Car production fell 44.5% year-on-year to 70,971 units last month, the sharpest fall since exactly 10 years ago when the global financial crisis hit, figures from the Society of Motor Manufacturers and Traders (SMMT) show.
The figure was 56,999 fewer than in April last year.
Car factories shut down last month to sidestep the risk of supply chain disruption from a potentially chaotic “no-deal” Brexit on the original date for Britain’s departure from the European Union.
While this was pushed back to Oct. 31, the postponement came too late for carmakers to change plans, prompting a “dismal” collapse in output, the SMMT said.

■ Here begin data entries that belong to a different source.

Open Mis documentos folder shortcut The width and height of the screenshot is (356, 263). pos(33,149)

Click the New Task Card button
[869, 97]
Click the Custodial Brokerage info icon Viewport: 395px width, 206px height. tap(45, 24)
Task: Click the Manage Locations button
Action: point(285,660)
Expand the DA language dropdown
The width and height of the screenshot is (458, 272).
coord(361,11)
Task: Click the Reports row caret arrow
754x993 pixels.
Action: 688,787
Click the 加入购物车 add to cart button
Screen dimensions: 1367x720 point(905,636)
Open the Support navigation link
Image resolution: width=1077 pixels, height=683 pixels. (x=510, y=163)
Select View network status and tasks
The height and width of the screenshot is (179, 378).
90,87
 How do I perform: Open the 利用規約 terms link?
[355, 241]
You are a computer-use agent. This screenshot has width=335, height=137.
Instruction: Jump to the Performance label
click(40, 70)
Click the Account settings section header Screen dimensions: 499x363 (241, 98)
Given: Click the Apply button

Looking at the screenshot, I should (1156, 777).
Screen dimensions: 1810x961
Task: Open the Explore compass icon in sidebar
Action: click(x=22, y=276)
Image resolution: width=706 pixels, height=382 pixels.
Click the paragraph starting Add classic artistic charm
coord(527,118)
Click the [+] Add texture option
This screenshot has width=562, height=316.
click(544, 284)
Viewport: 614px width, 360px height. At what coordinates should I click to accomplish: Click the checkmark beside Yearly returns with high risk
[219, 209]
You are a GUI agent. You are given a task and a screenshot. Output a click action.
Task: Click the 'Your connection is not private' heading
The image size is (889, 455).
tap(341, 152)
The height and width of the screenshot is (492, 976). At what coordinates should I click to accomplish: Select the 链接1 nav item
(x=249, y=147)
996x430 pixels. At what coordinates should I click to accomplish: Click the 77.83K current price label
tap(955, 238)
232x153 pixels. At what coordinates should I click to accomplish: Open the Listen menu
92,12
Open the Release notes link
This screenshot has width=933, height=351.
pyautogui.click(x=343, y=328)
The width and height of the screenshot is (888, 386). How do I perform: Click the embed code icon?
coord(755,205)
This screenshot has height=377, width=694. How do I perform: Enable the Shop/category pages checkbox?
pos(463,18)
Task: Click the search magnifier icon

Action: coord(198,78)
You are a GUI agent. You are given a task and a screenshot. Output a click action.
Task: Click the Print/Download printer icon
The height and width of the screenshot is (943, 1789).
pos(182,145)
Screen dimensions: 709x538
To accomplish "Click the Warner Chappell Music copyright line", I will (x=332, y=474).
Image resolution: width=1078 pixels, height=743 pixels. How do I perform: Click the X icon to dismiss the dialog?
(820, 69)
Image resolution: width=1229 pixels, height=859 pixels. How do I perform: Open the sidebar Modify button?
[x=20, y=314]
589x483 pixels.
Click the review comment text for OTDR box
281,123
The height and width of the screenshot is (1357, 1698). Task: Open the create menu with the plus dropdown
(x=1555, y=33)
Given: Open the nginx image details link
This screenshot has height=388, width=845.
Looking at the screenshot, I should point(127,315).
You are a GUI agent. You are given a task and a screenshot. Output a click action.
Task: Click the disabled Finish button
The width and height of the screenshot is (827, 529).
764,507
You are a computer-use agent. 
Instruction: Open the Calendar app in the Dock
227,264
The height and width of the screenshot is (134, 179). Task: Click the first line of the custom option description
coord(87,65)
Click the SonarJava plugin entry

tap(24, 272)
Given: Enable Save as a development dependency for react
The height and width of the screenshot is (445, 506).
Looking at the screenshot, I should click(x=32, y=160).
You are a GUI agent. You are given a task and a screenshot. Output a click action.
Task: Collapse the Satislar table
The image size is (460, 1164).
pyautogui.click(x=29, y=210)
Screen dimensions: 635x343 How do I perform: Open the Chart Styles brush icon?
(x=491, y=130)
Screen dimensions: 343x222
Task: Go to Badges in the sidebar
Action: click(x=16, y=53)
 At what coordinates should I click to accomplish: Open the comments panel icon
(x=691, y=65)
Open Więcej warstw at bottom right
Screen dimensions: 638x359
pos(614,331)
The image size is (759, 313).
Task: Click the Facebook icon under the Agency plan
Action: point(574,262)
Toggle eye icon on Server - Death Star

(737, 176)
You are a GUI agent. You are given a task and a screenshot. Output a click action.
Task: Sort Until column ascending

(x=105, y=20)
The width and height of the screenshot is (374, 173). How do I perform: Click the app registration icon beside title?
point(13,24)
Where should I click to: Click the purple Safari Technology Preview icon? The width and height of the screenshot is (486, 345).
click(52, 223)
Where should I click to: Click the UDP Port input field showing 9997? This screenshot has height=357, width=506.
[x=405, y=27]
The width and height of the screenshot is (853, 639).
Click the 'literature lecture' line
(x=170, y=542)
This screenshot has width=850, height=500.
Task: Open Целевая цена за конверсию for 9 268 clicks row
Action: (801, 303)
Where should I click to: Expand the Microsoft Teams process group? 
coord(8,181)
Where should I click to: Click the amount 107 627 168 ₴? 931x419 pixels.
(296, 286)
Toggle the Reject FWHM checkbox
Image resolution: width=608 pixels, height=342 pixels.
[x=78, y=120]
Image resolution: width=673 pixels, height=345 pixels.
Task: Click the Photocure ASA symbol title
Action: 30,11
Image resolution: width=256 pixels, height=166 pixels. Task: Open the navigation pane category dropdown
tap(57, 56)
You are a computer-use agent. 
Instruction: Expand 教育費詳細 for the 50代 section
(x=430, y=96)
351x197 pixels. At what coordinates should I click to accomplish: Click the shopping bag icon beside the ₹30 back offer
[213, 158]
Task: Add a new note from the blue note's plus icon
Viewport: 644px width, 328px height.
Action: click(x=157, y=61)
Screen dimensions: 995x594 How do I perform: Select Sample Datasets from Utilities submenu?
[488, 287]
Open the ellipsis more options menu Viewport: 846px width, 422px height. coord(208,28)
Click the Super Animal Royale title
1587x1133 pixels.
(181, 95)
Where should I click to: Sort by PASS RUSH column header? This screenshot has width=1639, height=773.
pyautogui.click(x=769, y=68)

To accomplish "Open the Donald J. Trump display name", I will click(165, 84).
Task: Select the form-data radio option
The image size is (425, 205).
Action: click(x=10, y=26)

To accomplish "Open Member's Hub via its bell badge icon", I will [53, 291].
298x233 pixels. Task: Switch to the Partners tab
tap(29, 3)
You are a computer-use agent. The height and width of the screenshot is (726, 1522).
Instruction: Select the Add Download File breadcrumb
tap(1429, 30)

Prolonged instability has done untold damage, with the fear of 'no deal' holding back progress, causing investment to stall, jobs to be lost and undermining our global reputationMike Hawes
Global trade tensions exacerbated the decline.
“Today’s figures are evidence of the vast cost and upheaval Brexit uncertainty has already wrought on UK automotive manufacturing businesses and workers,” SMMT Chief Executive Mike Hawes said.
“Prolonged instability has done untold damage, with the fear of ‘no deal’ holding back progress, causing investment to stall, jobs to be lost and undermining our global reputation.”
Some 127,240 fewer cars have been built in the UK in the year to date, compared with the same period in 2018.
The SMMT estimated production for the whole of 2019 would be about 10% down on last year, but could pick up if a suitable deal between the UK and the EU allowed for a transition period to adapt to trade outside the single market.
Hawes urged the possibility of a ‘no-deal’ Brexit to be taken off the table to keep UK industry competitive globally.
Official data show business investment in Britain fell in every quarter of 2018 and grew only weakly early this year, leaving Britain’s economy reliant on consumer spending to drive growth.
Earlier this month, Bank of England Governor Mark Carney said business investment was likely to continue to be weak, but that there should be an improvement - and reduced reliance on consumers - if Brexit took place smoothly.
The manufacture of motor vehicles accounts for about 9% of overall manufacturing output in Britain, the world’s fifth largest economy.